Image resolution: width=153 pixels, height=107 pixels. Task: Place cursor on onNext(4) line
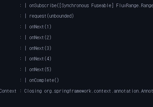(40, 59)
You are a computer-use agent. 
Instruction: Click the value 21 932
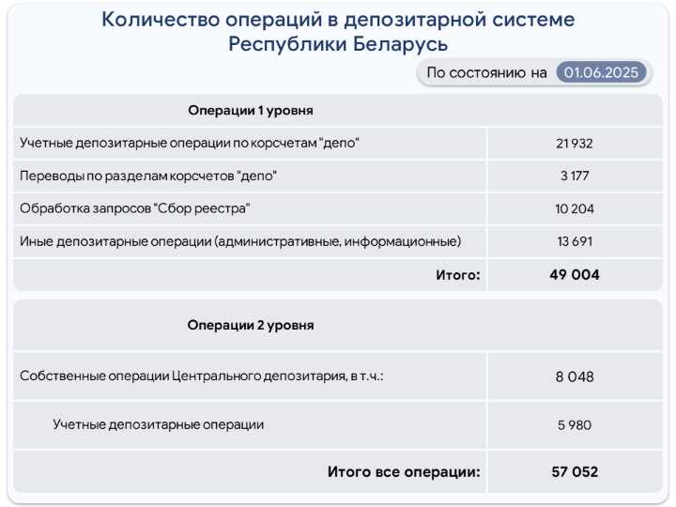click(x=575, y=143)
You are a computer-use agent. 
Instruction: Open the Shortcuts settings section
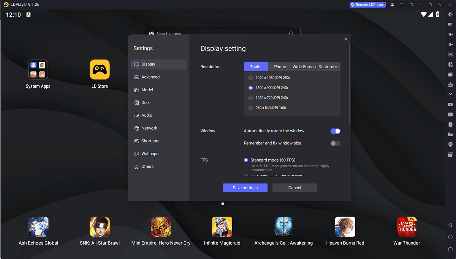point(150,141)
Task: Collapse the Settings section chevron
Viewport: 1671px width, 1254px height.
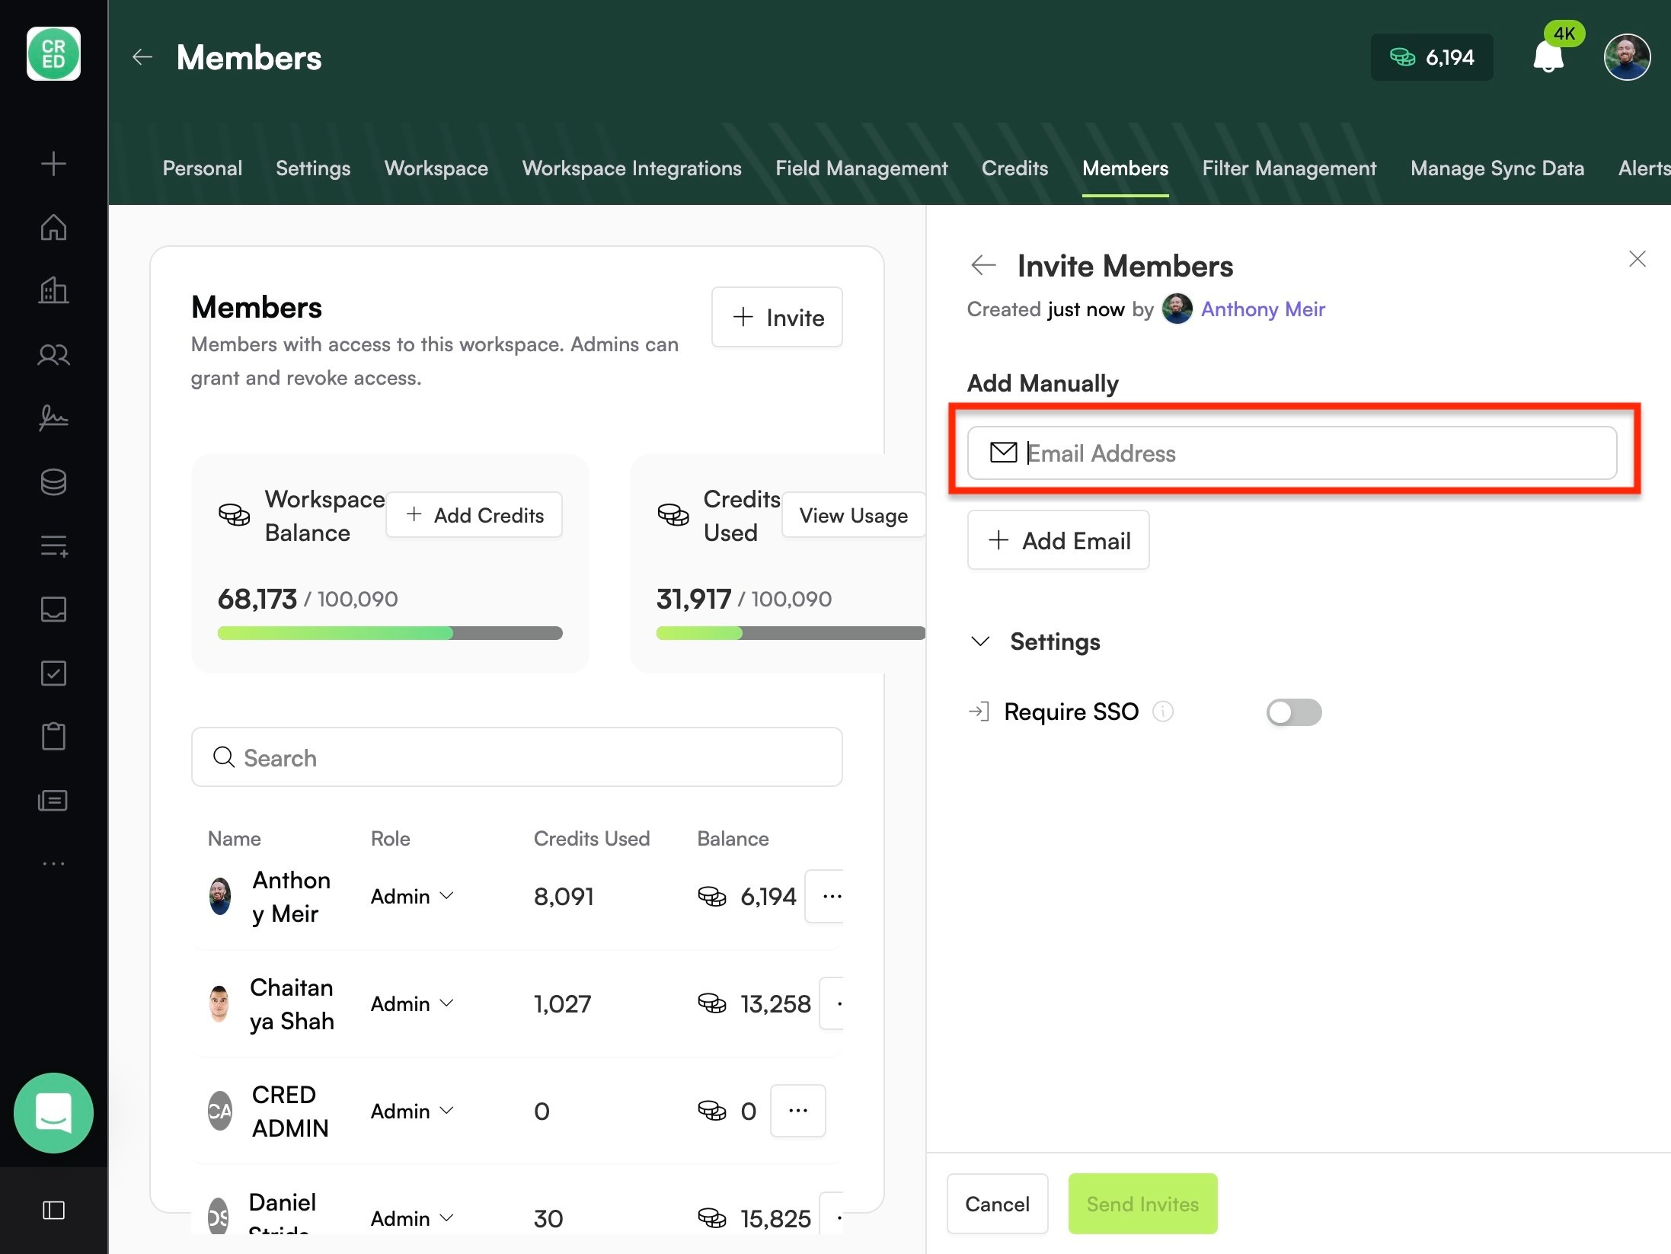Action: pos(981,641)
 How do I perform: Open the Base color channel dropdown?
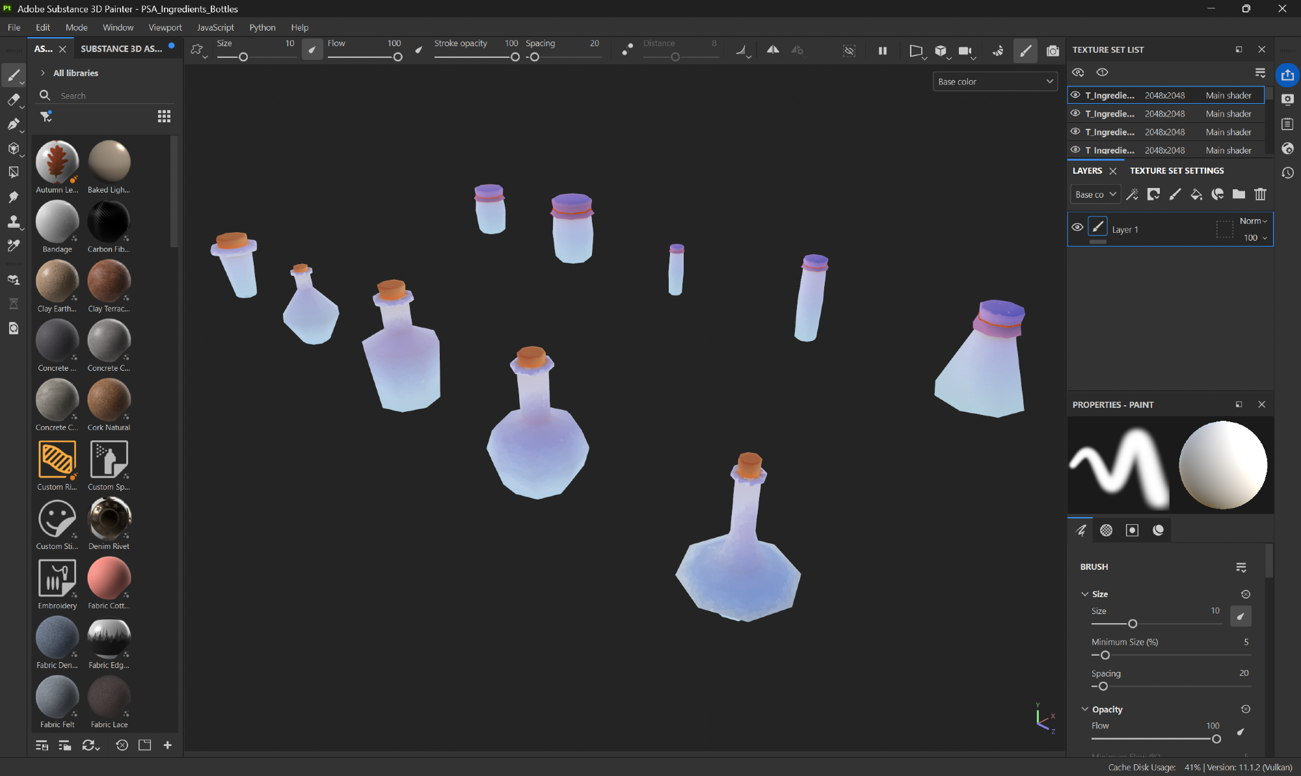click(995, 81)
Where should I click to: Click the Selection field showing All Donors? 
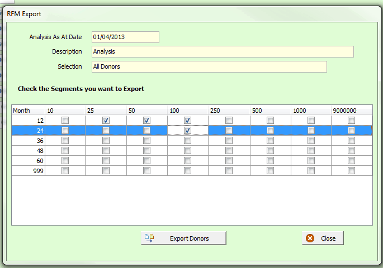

========================

§ Set task:
Copy out every line of the listing above word for word, leaving out the pictures.

§ Response:
Image resolution: width=153 pixels, height=107 pixels. Task: Place cursor on onNext(4) line
(40, 59)
You are a computer-use agent. 
Instruction: Click the value 21 932
click(x=575, y=143)
You are a computer-use agent. 
Instruction: Open the Shortcuts settings section
point(150,141)
Task: Collapse the Settings section chevron
Viewport: 1671px width, 1254px height.
Action: pos(981,641)
 How do I perform: Open the Base color channel dropdown?
click(995, 81)
Where should I click to: Click the Selection field showing All Donors? 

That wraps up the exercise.